La ONU ¿nos representa?

Columna
El Mercurio, 14.08.2018
Joaquín Fermandois, historiador y columnista

El nombramiento de Michelle Bachelet como Alta Comisionada para los Derechos Humanos de la ONU traduce la buena imagen de que goza nuestro país y hasta cierto punto la nueva democracia que existe desde 1990; también, el aprecio que se tiene por la ex Presidenta tanto en las organizaciones internacionales como en los gobiernos de más diverso signo y en los grandes medios globales.

Más allá del cargo, la burocracia de la ONU estuvo animada de un sesgo antioccidental en los años de la Guerra Fría y, sin quedar inmune a los cambios tras la caída del Muro, le resta una fuerte huella en este sentido en todo lo que no es alcanzado por el poder de veto de las grandes potencias en el Consejo de Seguridad. Hace no tanto tiempo tenían una predilección por zaherir las instituciones y posiciones de los grandes países democráticos.
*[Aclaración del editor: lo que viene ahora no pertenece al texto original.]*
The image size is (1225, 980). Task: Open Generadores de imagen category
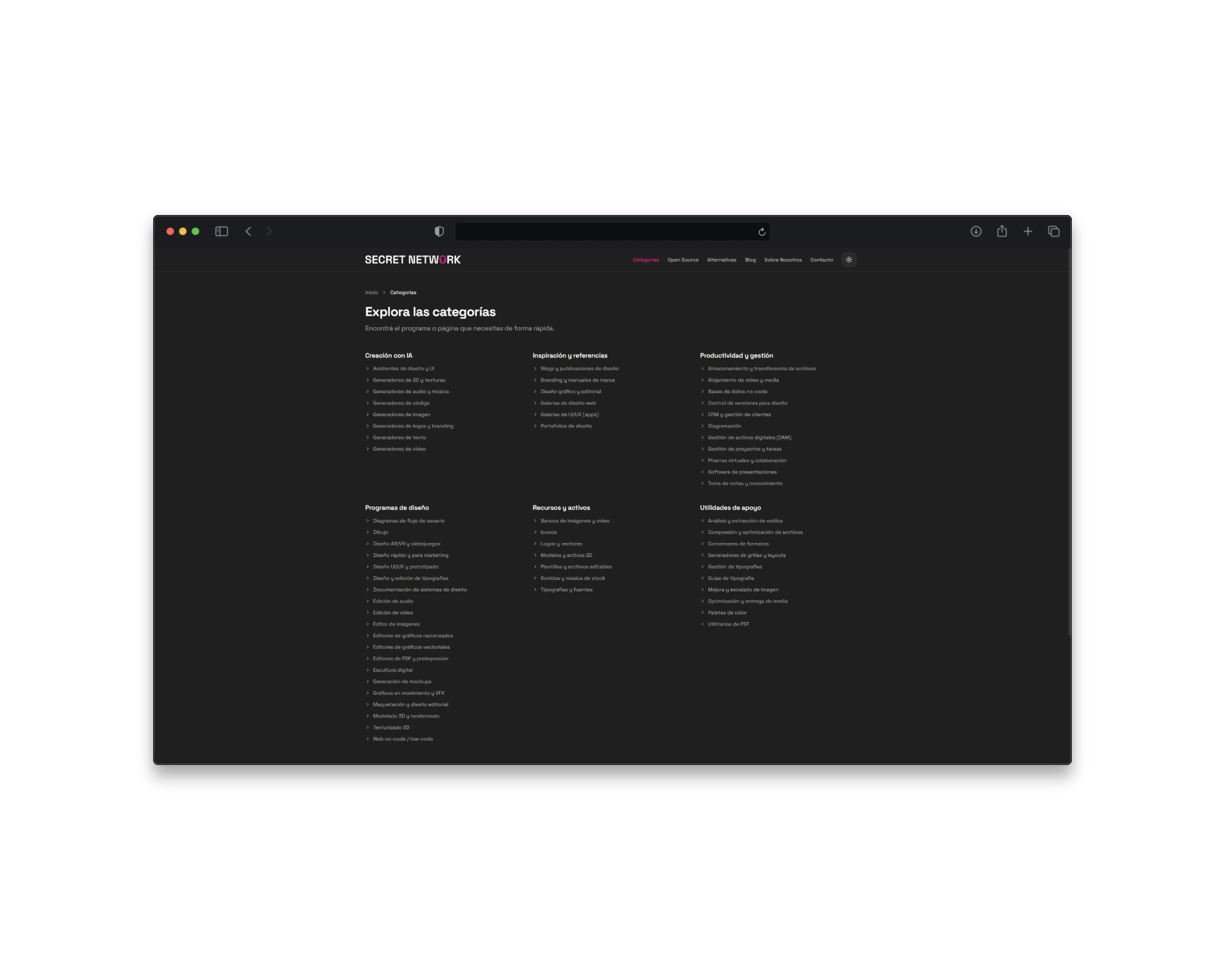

Mucha razón tuvieron los gobiernos de Reagan y Margaret Thatcher de retirarse de la Unesco, completamente manipulada por el tercermundismo radical y el marxismo; la misma tendencia asomaba en múltiples ramificaciones de la burocracia, en especial en asuntos de los derechos humanos.

Las organizaciones de la ONU -como su antecesora, la Sociedad de las Naciones- solo son eficaces cuando existe acuerdo entre las grandes potencias en asistencia a refugiados, en la pacificación en caso de conflicto, en el apoyo a la Cruz Roja, en la recopilación de estadísticas; también, como espacio concreto de negociación cuando las partes no lo pueden hacer directamente. Para ello, sin embargo, emplea a una henchida burocracia, bastante soberbia en general de cursilería cultural, con avaro espesor intelectual, con demasiada frivolidad. Como lo vierte Proust en un párrafo revelador, la frivolidad en cierto grado puede ser un capital indispensable de las relaciones internacionales, siempre que no se hunda en el marasmo de marcar el reloj, como esta atmósfera parasitaria fue descrita con genialidad en una gran novela, "Bella del Señor", de Albert Cohen, él mismo antiguo funcionario.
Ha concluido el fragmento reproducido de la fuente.